EXERCISE =
Turn each line of the entries below into one string in a JSON list, skipping blank lines and leaving the pictures out.

====== DATA TO PROCESS ======

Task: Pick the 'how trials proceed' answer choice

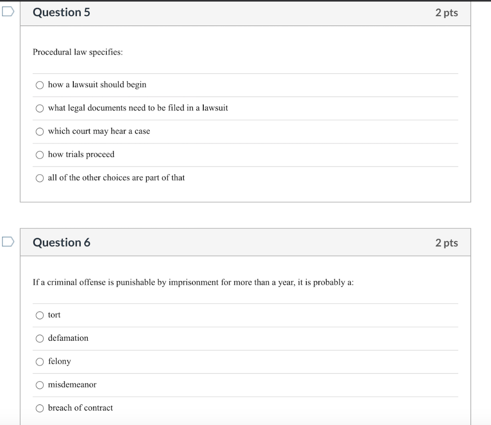Action: pyautogui.click(x=39, y=155)
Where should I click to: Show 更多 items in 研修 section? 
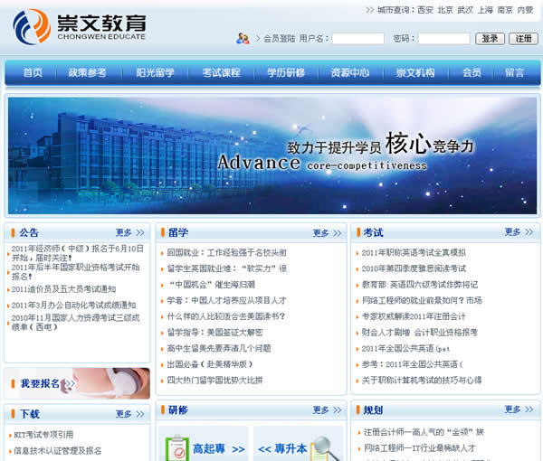click(x=327, y=409)
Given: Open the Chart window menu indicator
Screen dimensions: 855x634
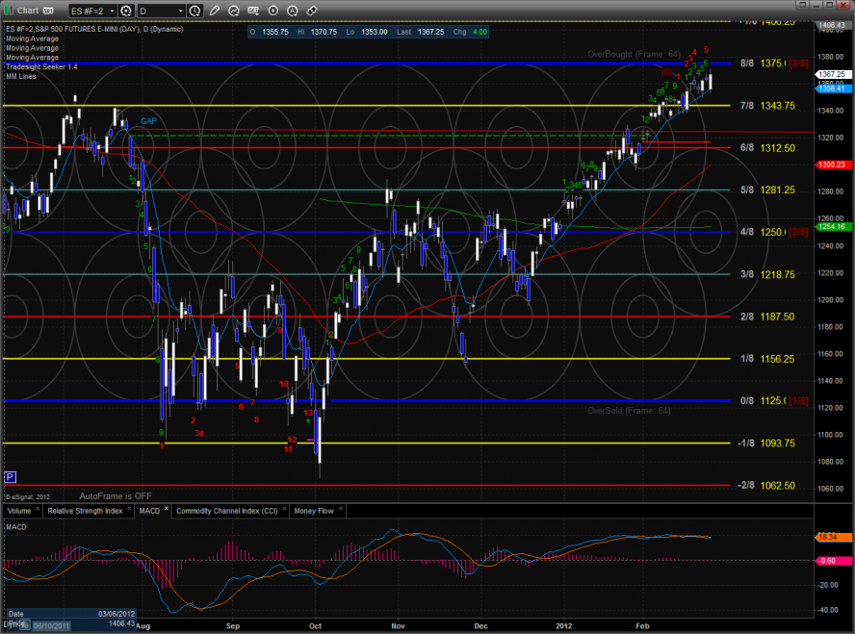Looking at the screenshot, I should click(44, 10).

======

CORRECT RESULT =
[
  "Task: Pick the 'how trials proceed' answer choice",
  "Action: pyautogui.click(x=39, y=155)",
  "Where should I click to: Show 更多 items in 研修 section? ",
  "click(x=327, y=409)",
  "Given: Open the Chart window menu indicator",
  "Screen dimensions: 855x634",
  "Looking at the screenshot, I should click(44, 10)."
]